══ EXTRACTED TEXT

In addition to big-screen public movie theaters, popular personal video display devices now range from mobile phones to personal computers to huge home television sets. Video first shown on a big screen to a silent crowd gathered in a darkened theater might come to be viewed on a small, mobile-phone screen by a single person on a noisy bus traveling in the afternoon.
Phone companies, software companies, and advertising agencies are developing “three screen” strategies for integrating information and serving advertisements across personal video display devices. But content convergence cannot be taken for granted. What sort of video content works well across display sizes and viewing circumstances remains largely an open question.

════
══ RECORDED INFORMATION

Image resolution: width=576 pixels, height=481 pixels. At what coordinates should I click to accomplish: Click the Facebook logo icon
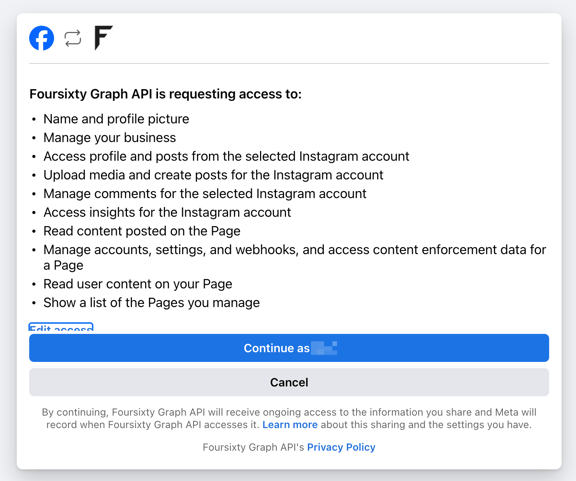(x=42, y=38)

════
══ RECORDED INFORMATION

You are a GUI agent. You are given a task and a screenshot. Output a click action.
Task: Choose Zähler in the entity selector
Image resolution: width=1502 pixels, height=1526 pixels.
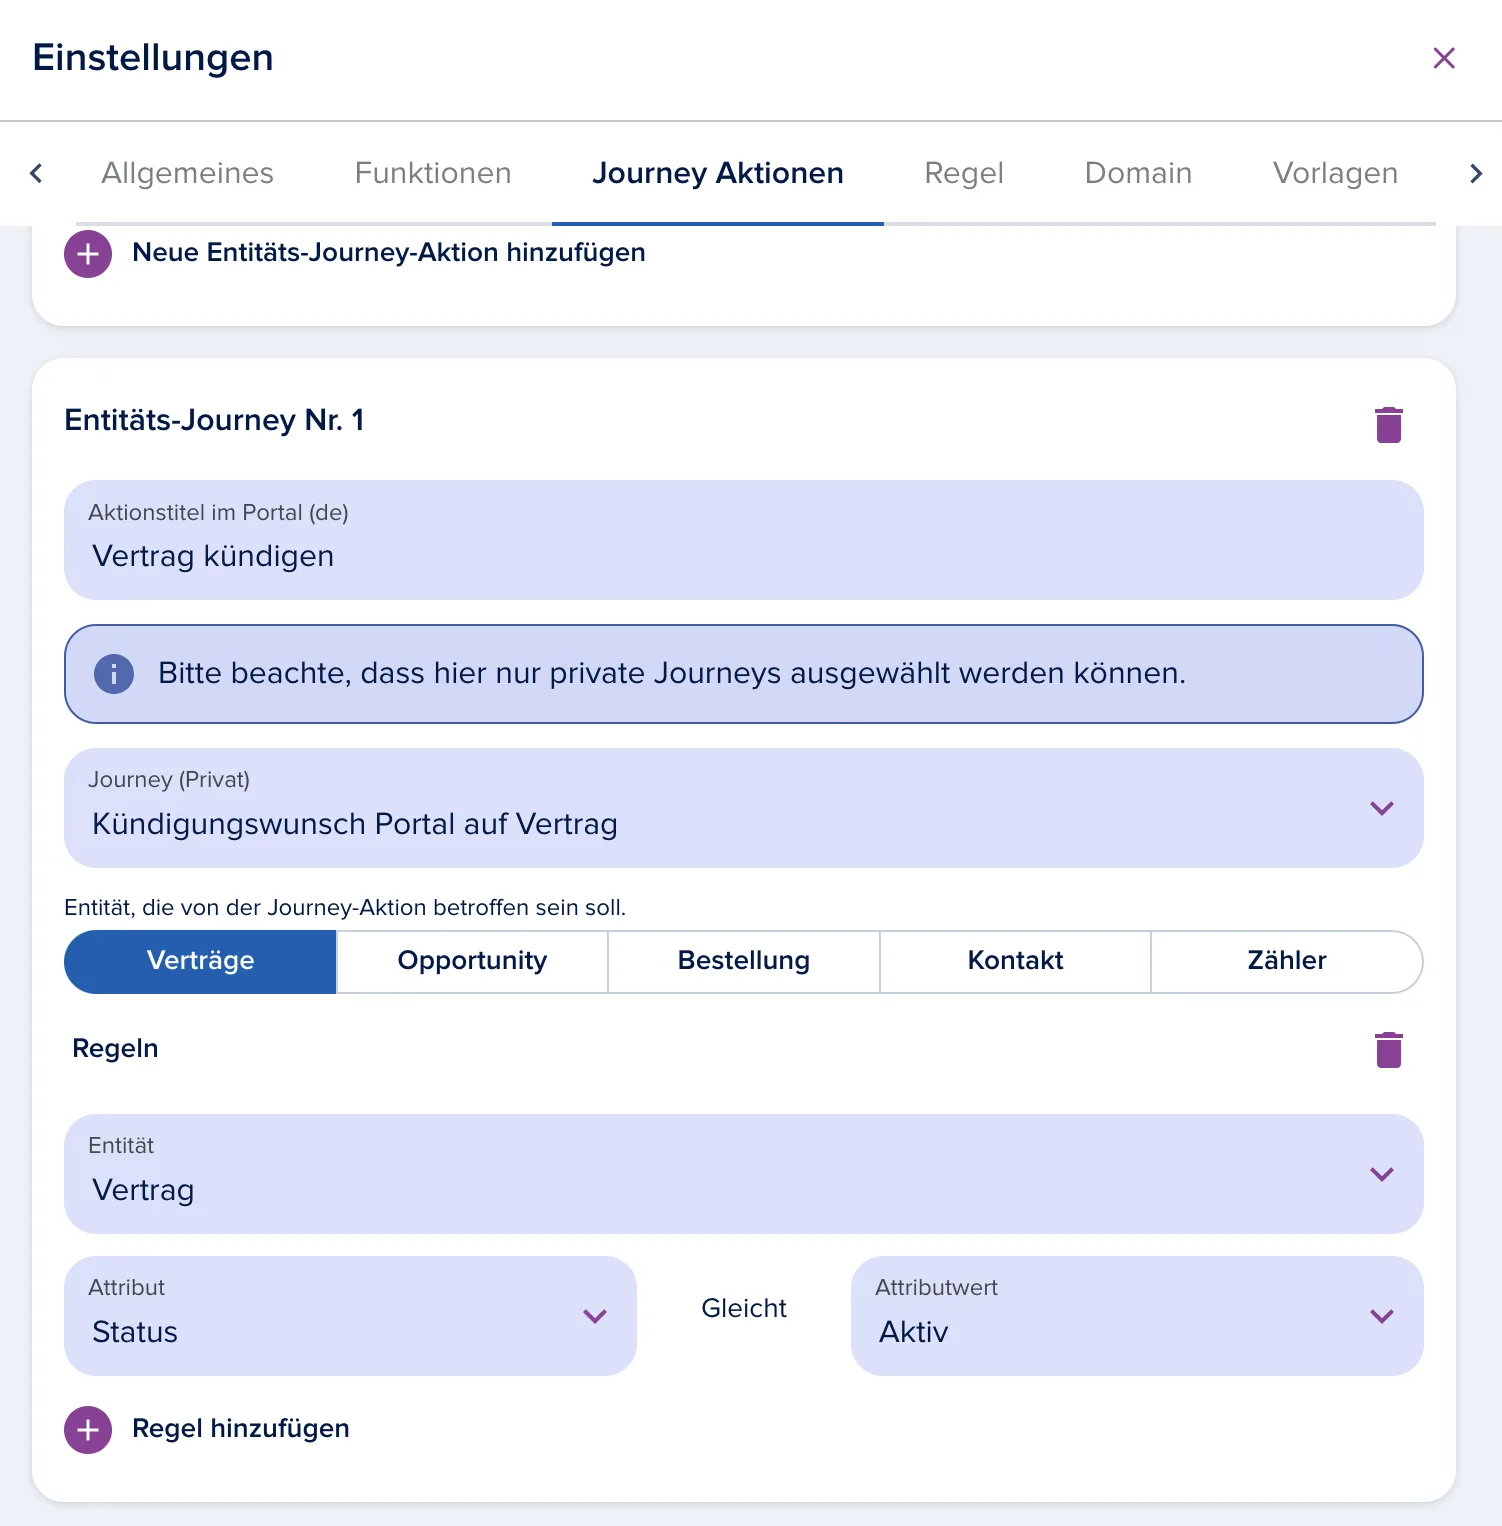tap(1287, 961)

════
══ RECORDED INFORMATION

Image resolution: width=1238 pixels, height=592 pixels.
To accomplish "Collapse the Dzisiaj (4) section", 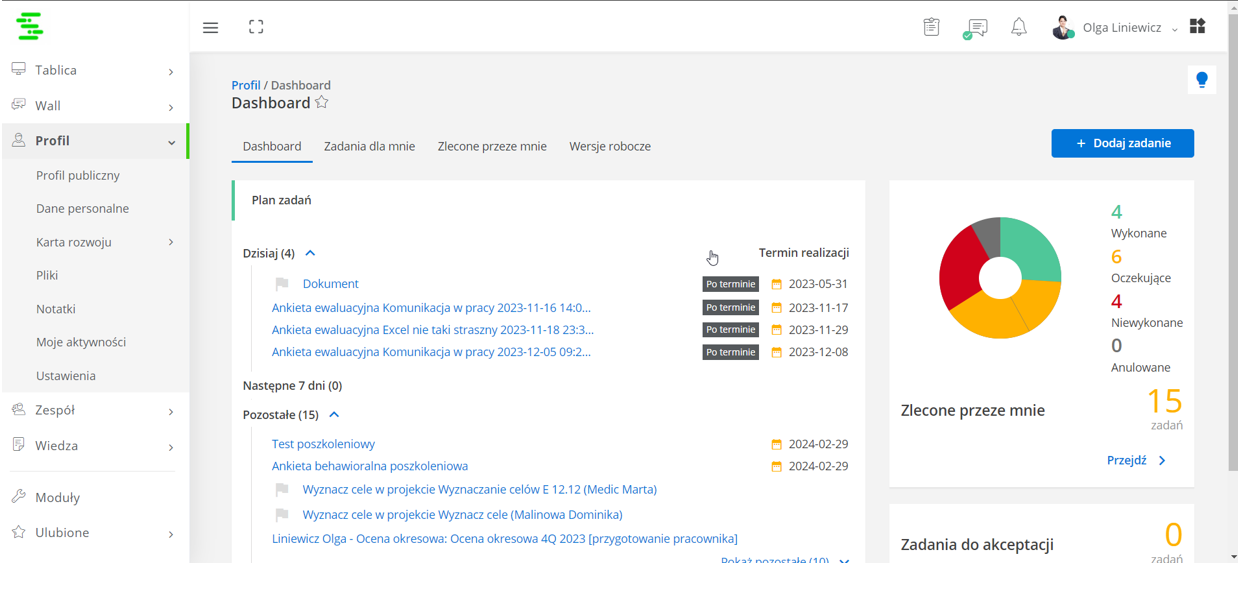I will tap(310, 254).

════

YOUR INSTRUCTIONS - Retype everything from "In addition to" down to "an open question." in the passage above on video across screen sizes.

EXERCISE OUTPUT -
In addition to big-screen public movie theaters, popular personal video display devices now range from mobile phones to personal computers to huge home television sets. Video first shown on a big screen to a silent crowd gathered in a darkened theater might come to be viewed on a small, mobile-phone screen by a single person on a noisy bus traveling in the afternoon.
Phone companies, software companies, and advertising agencies are developing “three screen” strategies for integrating information and serving advertisements across personal video display devices. But content convergence cannot be taken for granted. What sort of video content works well across display sizes and viewing circumstances remains largely an open question.